10. März 2022 Rede der Parlamentarischen Staatssekretärin Dr. Bärbel Kofler zur ITB Berlin, Kongresssegment des BMZ „Tourism for Sustainable Development“
Es gilt das gesprochene Wort!
Sehr geehrte Vertreterinnen und Vertreter der Tourismusbranche,
liebe Gäste der ITB,
sehr geehrte Damen und Herren!
150.000 Besucherinnen und Besucher, 10.000 Aussteller aus 180 Ländern der Welt – das wären Zahlen von der Touristik-Messe ITB unter normalen Umständen.
Die Covid-19-Pandemie macht das unmöglich. Zum Glück gibt es virtuelle Alternativen!
Aber nicht nur die Messe hat Einbußen. Die Pandemie hat den Tourismus hart ausgebremst.
- 2019 gab es rund 1,4 Milliarden internationale touristische Ankünfte. 2021 nur 350 Millionen.
- Der Anteil des Tourismus am weltweiten BIP ist um fast 50 Prozent eingebrochen.
- Mindestens 62 Millionen Arbeitsplätze sind verloren gegangen.
Für Reiseveranstalter, Hotellerie, Gastronomie in Deutschland ist das eine Krise. Für die Tourismusbranche in Entwicklungs- und Schwellenländern: „eine ökonomische Katastrophe“. [UN-Generalsekretär Guterres]
Denn viele Entwicklungsländer hängen massiv vom Wirtschaftsfaktor Tourismus ab. In Ländern wie den Philippinen etwa macht der Tourismus ein Viertel des BIP aus und stellt 20 Prozent aller Jobs.
Häufig arbeiten im Tourismus Menschen im informellen Sektor, viele Frauen, ärmere Menschen aus ländlichen Regionen – die keine Rücklagen zur Überbrückung und keine soziale Absicherung haben. Sie sind jetzt besonders betroffen. Denn staatliche Unterstützung gibt es meist nicht.
Vor zwei Jahren haben wir hier noch über „overtourism“ diskutiert. Heute über Absturz und Einbrüche.
Aber jede Krise ist auch Chance:
Denken wir Tourismus neu! Ökologisch nachhaltig, mit guten Jobs und mit Respekt vor Menschen und Kultur.
Helfen wir dem Tourismus und seinen Beschäftigten auf die Beine – nachhaltig!
Das haben wir uns im deutschen Entwicklungsministerium vorgenommen. Mit unserem „Corona-Sofortpaket“ haben wir Projekte im Wert von rund 20 Millionen Euro auf den Weg gebracht. Damit greifen wir zum Beispiel Start-ups und jungen, innovativen Unternehmen unter die Arme, fördern digitale Weiterbildung und Schulungen.
Wir haben den Schutz von Biodiversität und Welterbe-Stätten in das Programm aufgenommen. So kann Natur geschützt werden, selbst wenn die Einnahmequelle Tourismus wegfällt – zum Beispiel Eintrittsgelder für Nationalparks.
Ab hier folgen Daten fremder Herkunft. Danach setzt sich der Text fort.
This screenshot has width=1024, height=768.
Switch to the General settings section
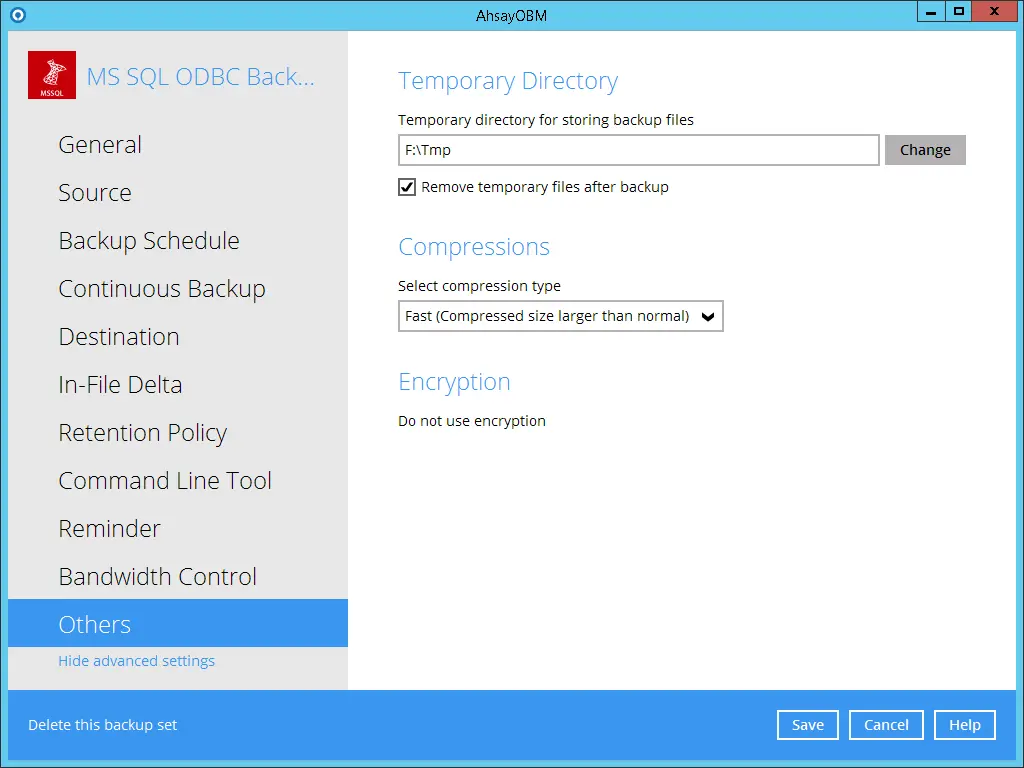pyautogui.click(x=99, y=144)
Und wir wollen Destinationen widerstandsfähig gegen künftige Krisen machen. – Denn: Tourismus ist Hebel für nachhaltige Entwicklung.
- Nachhaltiger Tourismus trägt zur Verbesserung der örtlichen Infrastruktur bei, bindet die lokale Bevölkerung in Wirtschaftskreisläufe ein,
- generiert Mittel zur Erhaltung von Naturschätzen
- und gibt vor allem Frauen die Möglichkeit, am wirtschaftlichen Leben teilzuhaben.
Diese Art von Tourismus fördert das BMZ. Und diese Art von Tourismus müssen wir krisenfest machen – gegenüber Gesundheitskrisen, aber auch etwa gegenüber den Folgen des Klimawandels.
Die Pandemie hat verdeutlicht, welche Bedeutung Vorsorge und Vorbereitung haben. Je besser Regierungen und Unternehmen vorsorgen, desto gezielter können sie im Krisenfall reagieren und desto geringer wird der Schaden ausfallen.
Es freut mich sehr, dass wir heute unsere Partner von der International Labour Organization, der Pacific Asia Travel Association und des Deutschen Komitee Katastrophenvorsorge in der anschließenden Panel-Runde begrüßen können.
Sie werden einen tieferen Einblick in risiko-informiertes Management für resiliente Destinationen geben.
In Deutschland und Europa blicken Veranstalter jetzt mit Hoffnung auf den Sommer. In vielen Entwicklungsländern wird die Erholung möglicherweise erst 2023 eintreten. Aber wenn wir es schaffen, bis dahin die Tourismusbranche nachhaltiger und resilienter aufzustellen, haben wir dennoch etwas gewonnen.